Desperate, Robles and her neighbors have resorted to climbing atop a nearby municipal water tank, filling up jugs, and lugging them back to their homes in order to drink, cook, clean, and wash bedsheets and school uniforms.
More than half of Mexico is currently facing moderate to severe drought conditions, according to the federal water commission CONAGUA, amid extreme heat that scientists blame on climate change.
In the sprawling metropolitan area of Monterrey, home to some 5.3 million people, the drought and years of below-average rainfall have led to citywide water shortages.
"We're in an extreme climate crisis," Nuevo Leon Governor Samuel Garcia said at a news conference last week. "Today, we're all living it and suffering."
The city in June began limiting water access to six hours a day, forcing schools to adjust class schedules and sparking panic buying of bottled water that emptied supermarket shelves.
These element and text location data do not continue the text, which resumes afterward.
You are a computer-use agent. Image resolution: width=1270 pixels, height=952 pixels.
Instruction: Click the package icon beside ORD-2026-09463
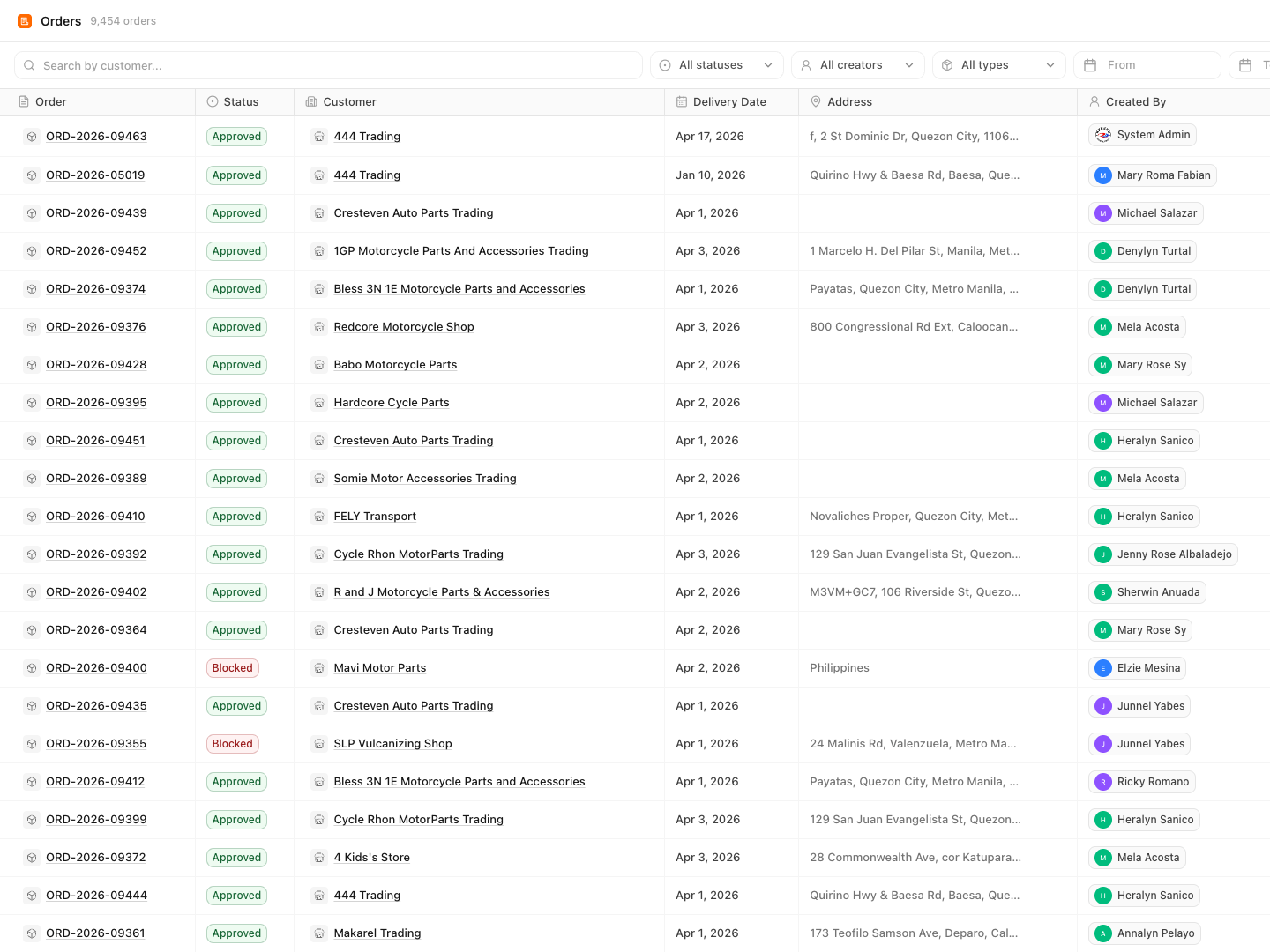[x=32, y=137]
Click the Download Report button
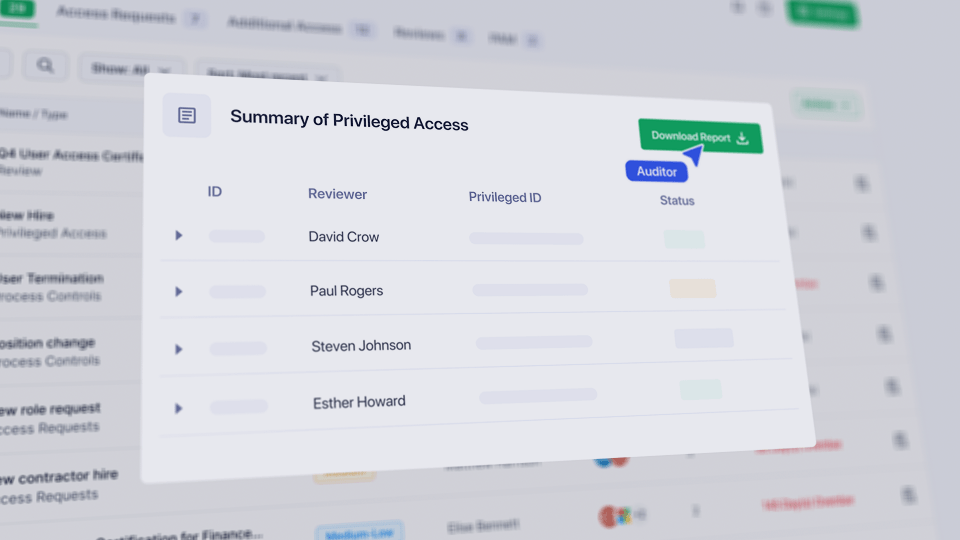Viewport: 960px width, 540px height. [x=700, y=137]
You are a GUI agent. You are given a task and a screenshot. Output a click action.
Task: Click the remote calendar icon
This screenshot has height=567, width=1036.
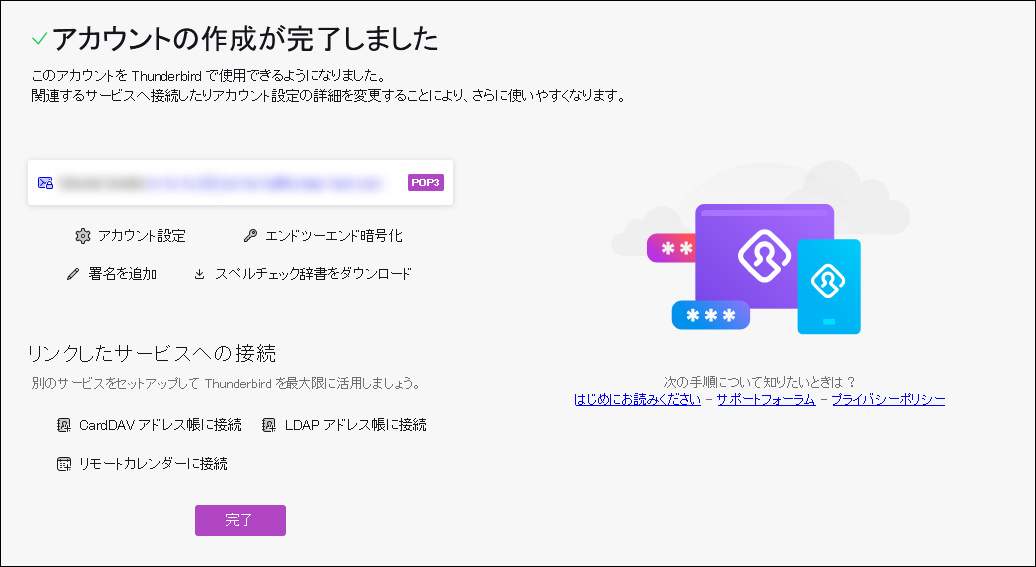click(64, 464)
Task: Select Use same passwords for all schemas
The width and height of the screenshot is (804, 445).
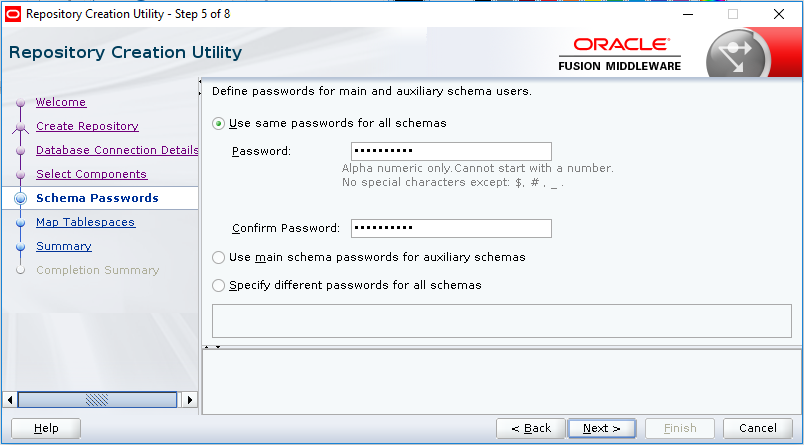Action: point(219,124)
Protests and public anger are also growing against soda and beer companies whose federal concessions have allowed them to continue to extract water even as residents go without.
The state government says it is conserving water by repairing pipe leaks and installing pressure valves, while cracking down on farms, companies, and slaughterhouses caught pilfering water from rivers or clandestine wells.
With the hottest months ahead, the crisis is expected to continue. The hope is that summer brings some consistent rainfall to this arid climate.
As early as Tuesday, two of the main dams that supply the metropolitan area, Cerro Prieto and La Boca, could be empty, according to the head of the water and sewage agency, Juan Ignacio Barragan. A third dam, El Cuchillo, stands at 45% capacity.
Running water has stopped flowing in a few neighborhoods, Barragan acknowledged in a news conference last week.
One of them is Sierra Ventana, where Robles lives with her elderly mother, two siblings with disabilities, and a niece with a motor impairment.
Caring for them requires plenty of water, so multiple times a day, in termperatures approaching 40 degrees Celsius (104 Fahrenheit), Robles trods back and forth from the water tank, alongside fellow residents hauling buckets or pushing baby strollers filled with jugs.
One afternoon last week she'd just finished her last trip when she remembered her hard-of-hearing neighbor.
"What else can we do?" she asked, before heading to the tank a final time. "We need water to live."